Study text.
Rebbetzin Chave Hecht and Rabbi J. J. Hecht receive a dollar and a blessing from the Lubavitcher rebbe, Menachem Mendel Schneerson, before a trip to South Africa in 1989. (Hecht Family/JEM van Chabad.org)
Rebbetzin Chave Hecht, the founder of Camp Emunah Bnos Yaakov Yehudah — an overnight camp for observant Jewish girls — and a host of other educational initiatives originating in the Chabad-Lubavitch community, died Feb. 8 at the age of 95. Born in the East New York section of Brooklyn and educated at public schools, she, along with her husband, the late Rabbi J.J. Hecht, also directed a Jewish summer day camp on Coney Island for public school children, pioneering Chabad’s outreach to non-observant Jewish families. Rebbetzin Hecht ran the day-to-day operations of Camp Emunah for decades, when her husband was back in Brooklyn running his synagogue. “She slept in her office,” her son, Rabbi Sholem Ber Hecht, a Chabad emissary in Queens, told Chabad.org. “She had no secretary; if you called the camp at 7 a.m. or 10 p.m., she answered the phone.”
Frederick Terna
Survivor, Brooklyn artist and “someone to watch” late into his 90s.
Artist Fred Terna, a Holocaust survivor, continued painting well into his late 90s. (Courtesy of Terna)
Holocaust survivor and painter Frederick Terna, who remained active at his Brooklyn studio into his late 90s, died on Dec. 8 at 99. Born in Vienna and raised in Prague, he was imprisoned in four Nazi concentration camps, including Terezin, where he began to make art. Terna moved to New York in 1952; his work was collected by a variety of museums and institutions, including the Smithsonian Institution in Washington, D.C., the Albertina Collection in Vienna and Yad Vashem in Jerusalem. Earlier this year he was named to the New York Jewish Week’s “36 to Watch” list of notable Jewish New Yorkers.
Saida Somekh
Immigrant, entrepreneur and loving grandmother.
Saida Somekh demonstrates her cooking skills for her family. (via Instagram)
Saida Somekh, who owned Dora Hosiery, a go-to lingerie shop in Midtown Manhattan for decades, died Nov. 5. She was 94. Her granddaughter, Erin Dana Lichy, a real estate agent and a new cast member on “The Real Housewives of New York,” remembered her in an Instagram post:
“She came from a different world, married very young and was expected to raise a family as a stay-at-home mom with little choice in her major life decisions. Well, that didn’t work for her, so she forged her own path. As a young immigrant with little practice in English, she became a female homeowner, businesswoman and successful entrepreneur…. As a grandmother, she was simply always there, like one’s backbone. She was a pillar of strength. Her presence made me feel safe and warm. She loved purely, deeply and didn’t pass judgment. She was patient. If I ever needed to fix a garment or didn’t have something to wear, she’d sew me something from scratch, however long it took. She was warm to my friends and anyone close to me. She would send us home with bags of food and cook with me for hours if I wanted to learn new a new dish. All I had to do was ask. My kids adored her and she them. They brought her so much joy and watching how prideful she was of them was heartwarming. She had pictures of us all around her house just so she could look at ‘her babies’ every morning when she woke up.”

Required actions.
a - Return the passage of the obituaries text from "Holocaust survivor and" to "Jewish New Yorkers.", copying it word for word.
b - Extend the obituaries text past its final sentence with a continuation in the same style.

Dataset section.
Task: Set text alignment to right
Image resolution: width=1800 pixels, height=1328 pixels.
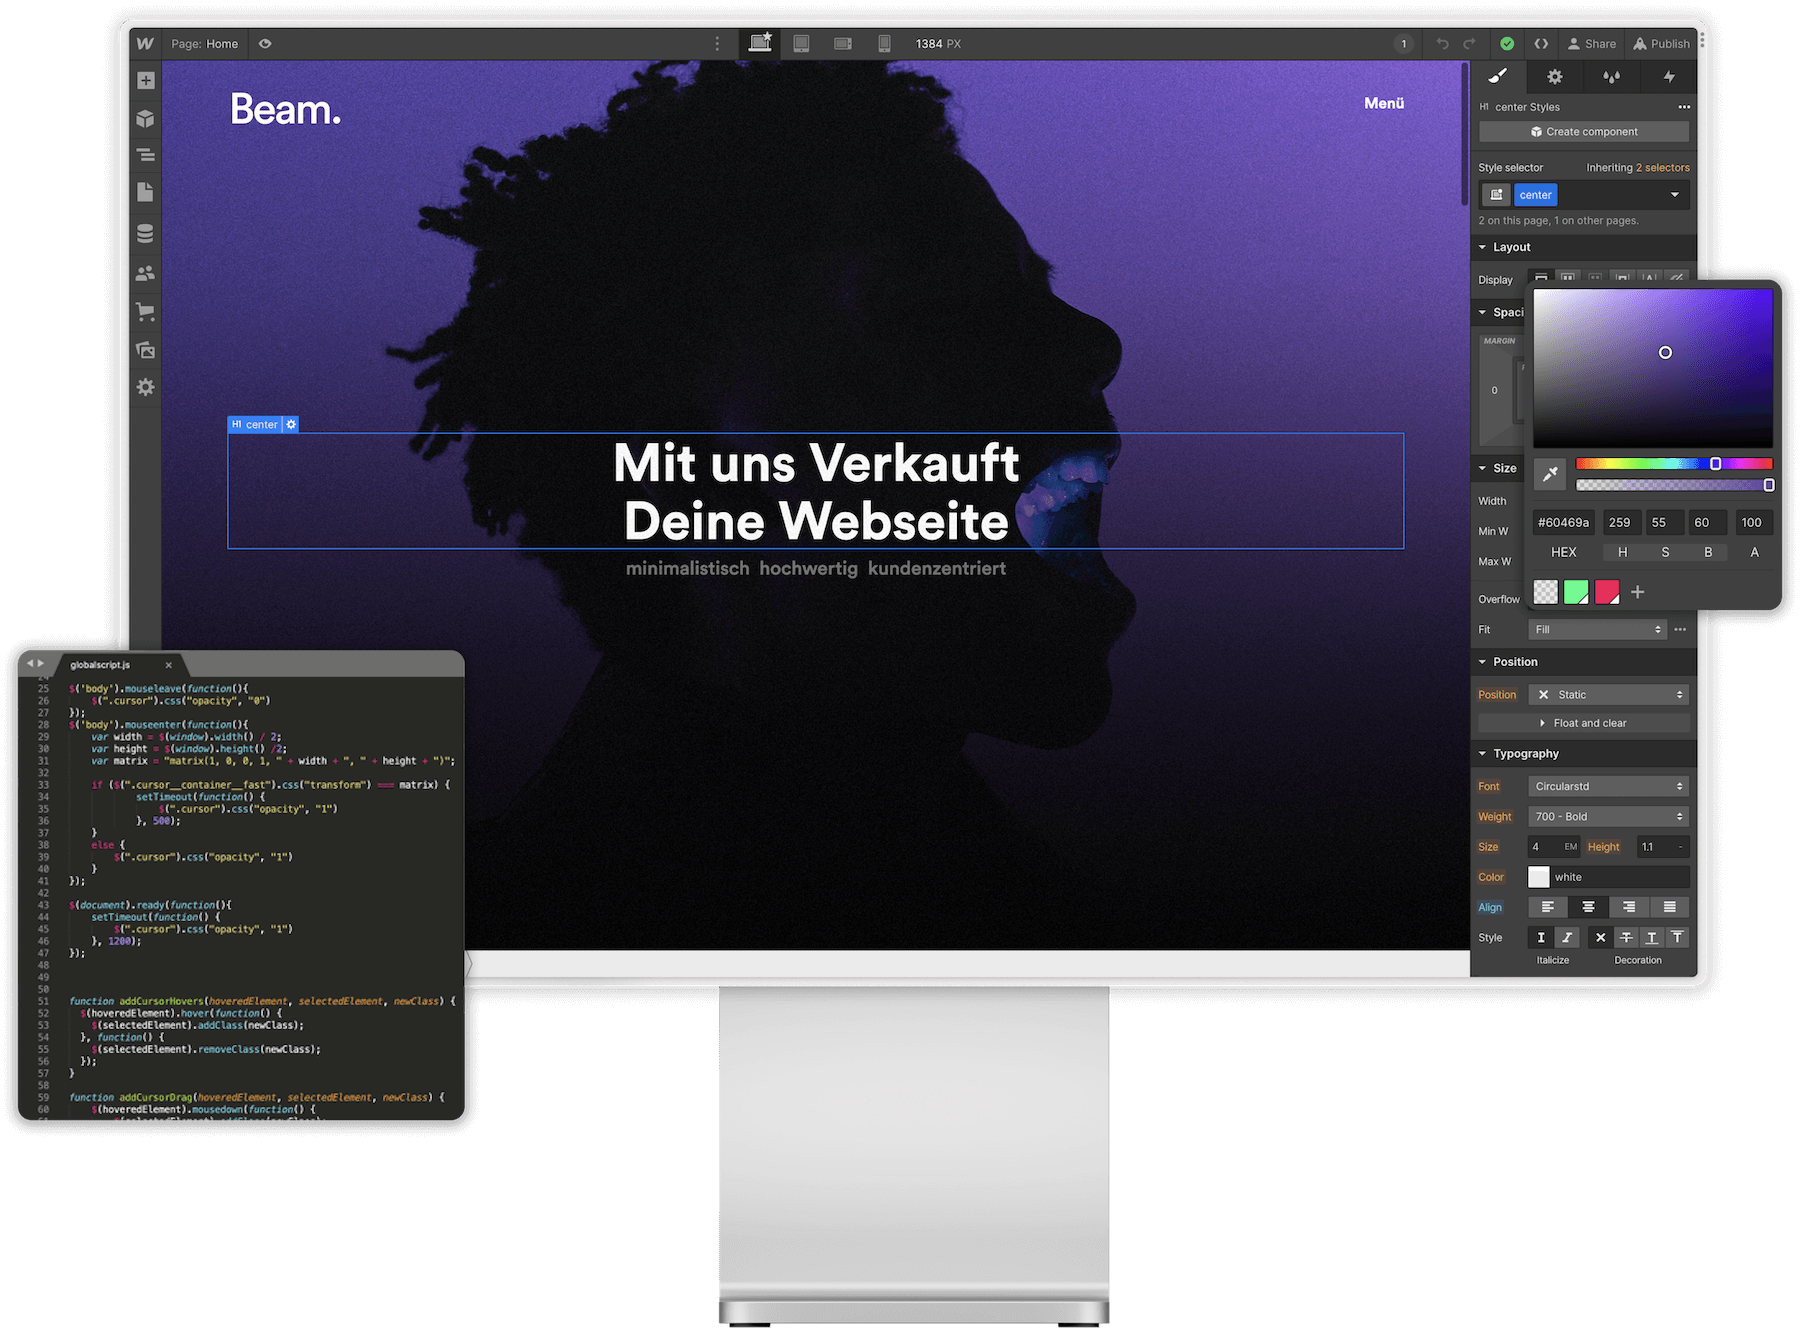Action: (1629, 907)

Task-by-task results.
a -
Holocaust survivor and painter Frederick Terna, who remained active at his Brooklyn studio into his late 90s, died on Dec. 8 at 99. Born in Vienna and raised in Prague, he was imprisoned in four Nazi concentration camps, including Terezin, where he began to make art. Terna moved to New York in 1952; his work was collected by a variety of museums and institutions, including the Smithsonian Institution in Washington, D.C., the Albertina Collection in Vienna and Yad Vashem in Jerusalem. Earlier this year he was named to the New York Jewish Week’s “36 to Watch” list of notable Jewish New Yorkers.

b -
Freddie Roman
Catskills comedian and keeper of the flame.
Freddie Roman, left and fellow comedian Shecky Greene attend “The Friars Club Salute to Freddie Roman and Stewie Stone” at New Tork’s Pierre Hotel, April 21, 2014. (John Lamparski/WireImage)
Comedian Freddie Roman, who died Nov. at 85, was never a crossover star in the mold of Alan King, Jackie Mason or Joan Rivers — three other Jewish comics with roots in the Catskills. And yet in a capstone to a long and steady career he resurrected the spirit of the Borscht Belt with the 1991 show “Catskills on Broadway” and, as the long-serving dean of the Friars Club, he injected new life into the fading Manhattan showbiz venue by inviting younger comics to join. Born Fred Kirschenbaum in Newark, New Jersey, and raised in Jamaica, Queens, Roman started emceeing at age 15 at the the Crystal Spring Hotel in the Catskills, which was owned by his uncle and grandfather. He soon was performing at hotels and resorts in the region for the largely Jewish crowd. “Catskills on Broadway,” starring him and fellow tummlers Dick Capri, Marilyn Michaels and Mal Z. Lawrence, was a bona fide hit, running for 453 performances. “I’m like the Fidel Castro of comedians,” he once said of his tenure at the Friar’s Club. “I’m president for life.”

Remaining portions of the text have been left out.